2016 has been a banner year for Disney in terms or quality and, for the most part, at the box office. "Pete's Dragon", the latest of studio's remakes of their classic titles, extends the streak of the former and stands a good chance of contributing to the latter. Of course, the term "classic" is stretched a little further here than it was with some of the previous films: the original 1977 version of "Pete's Dragon" is undeniably a beloved part of many childhoods, including ours. But let's be honest, it's an overlong, uneven, and slightly odd film that wasn't terribly well received upon its initial release (it carries only a 48% positive rating among critics on Rotten Tomatoes, and a better but hardly outstanding 61% from audiences). And unlike the other films Disney has recently remade, it's hardly timeless and doesn't have a large following among the kids of today. This undoubtedly is why the Mouse House felt comfortably taking a much less literal approach to this remake, taking the basics of the story and updating then to a 21st century setting.

As the film opens, 5 year old Pete (Oakes Fegley) becomes lost in the forest as a tragic accident claims the lives of his parents. He soon encounters a friend and protector in the form of a large dragon, whom he names Elliott after a lost puppy in a children's book. As in the original, Elliott has the general characteristics of an enormous dog, and also has the power to turn himself invisible.

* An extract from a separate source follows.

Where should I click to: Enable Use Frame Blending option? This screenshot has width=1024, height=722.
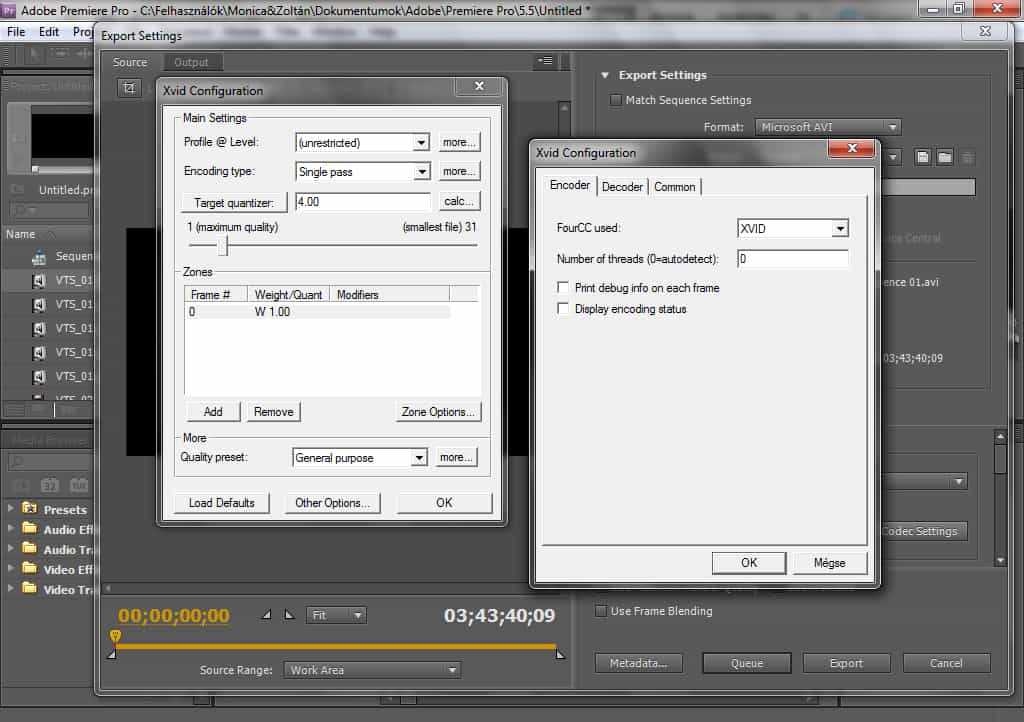pos(601,611)
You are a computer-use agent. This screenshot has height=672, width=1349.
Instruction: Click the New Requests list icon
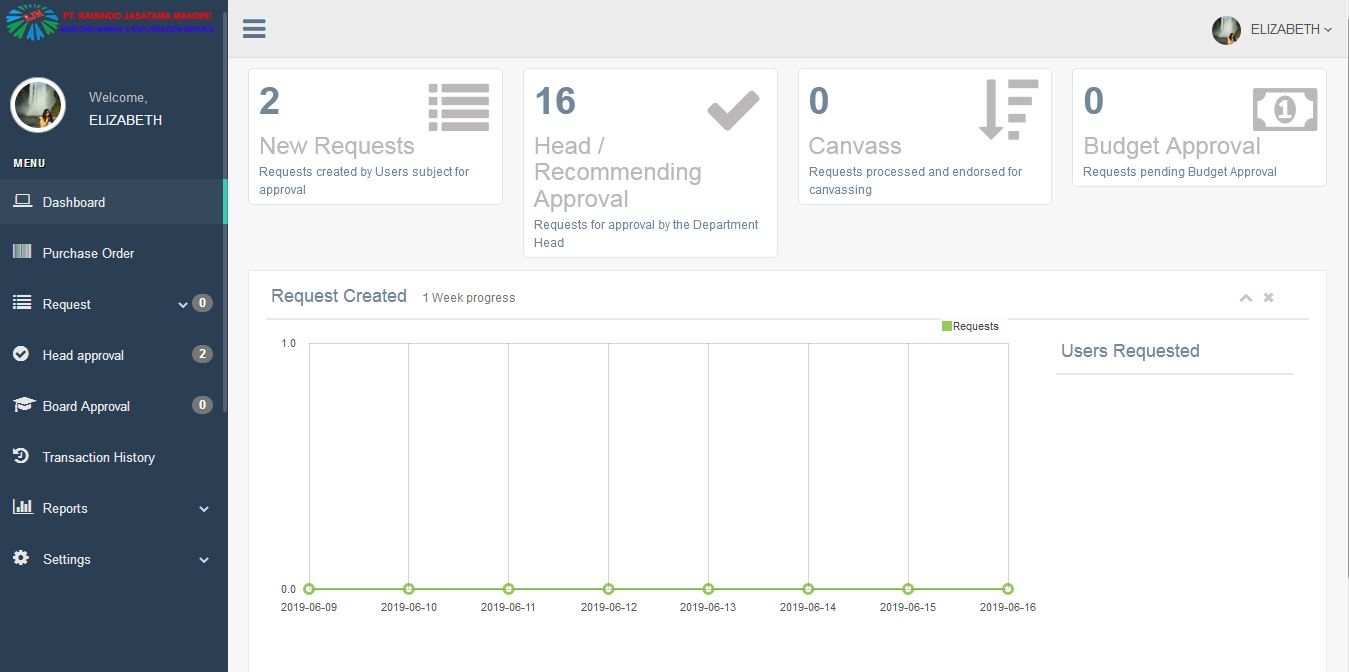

Mercifully, however, the remake ditches the family of "Deliverance" bit players who served as Pete's abusive guardians. It does, however, bring back the old man who believes in dragons and more practical daughter who doesn't, this time in foam of Robert Redford and Bryce Dallas Howard. Howard is Grace, a forest ranger who knows the woods better than anyone and believes her father's stories of seeing the famed Millhaven Dragon are just stories. But when Pete is discovered by the young daughter (Oona Laurence of "Southpaw") of Grace's fiance (Wes Bentley), stories of the dragon come to the forefront again.

"Pete's Dragon" is a simpler,  more straightforward story than its predecessor,  and has a sweeter, more wistful tone. The cast gives strong performances all around, with Fegley and Laurence doing sensitive work that belies their young ages, and Howard once again showing an abundance of charm and screen presence. But among the human players Redford is easily the standout, providing the most entertaining performance the legendary star has given in many a year. Karl Urban also impresses as Bentley's brother, the nominal villain of the piece, but this time he's merely misguided rather than being the overt scoundrel played by Jim Dale.

Director David Lowery, who made a name for himself with the indie drama "Ain't Them Bodies Saints" is a surprising choice to take on a family friendly Disney title, but it turns out to be an excellent match of director to material. Lowery not only makes the most of the gorgeous New Zealand forest visuals, but brings a low-key warmth and a huge amount of heart. Both visually and tonally, Lowery seems influenced by Steven Spielberg,  especially "E.T." (we found ourselves almost wishing Lowery had made Pete get the name "Elliot" from an "E.T." storybook.). The relationship between Pete and Elliott is still the heart and soul of the film, and the emotion is genuine and never feels too manipulative or maudlin. The film elicits laughter and tears and shows that Lowery is a director to watch for in the future.

The effects are supervised  by WETA wizard Joe Letteri, who already brought a gentle creature to life this summer in "The BFG", and Elliott is another great piece of work from this digital Harryhausen. The character is both impressive and lovable, and if he didn't work the film wouldn't.  But he does, and "Pete's Dragon" is an utter delight either for fans of the original who are willing to go with a different take on the material, or with newcomers being introduced to Pete and Elliott for the first time. It continues to establish Disney's live action remakes and the most unlikely franchise to rank among our current favorites. If they keep them up as good as the last three have been, we're more than happy to see them keep coming.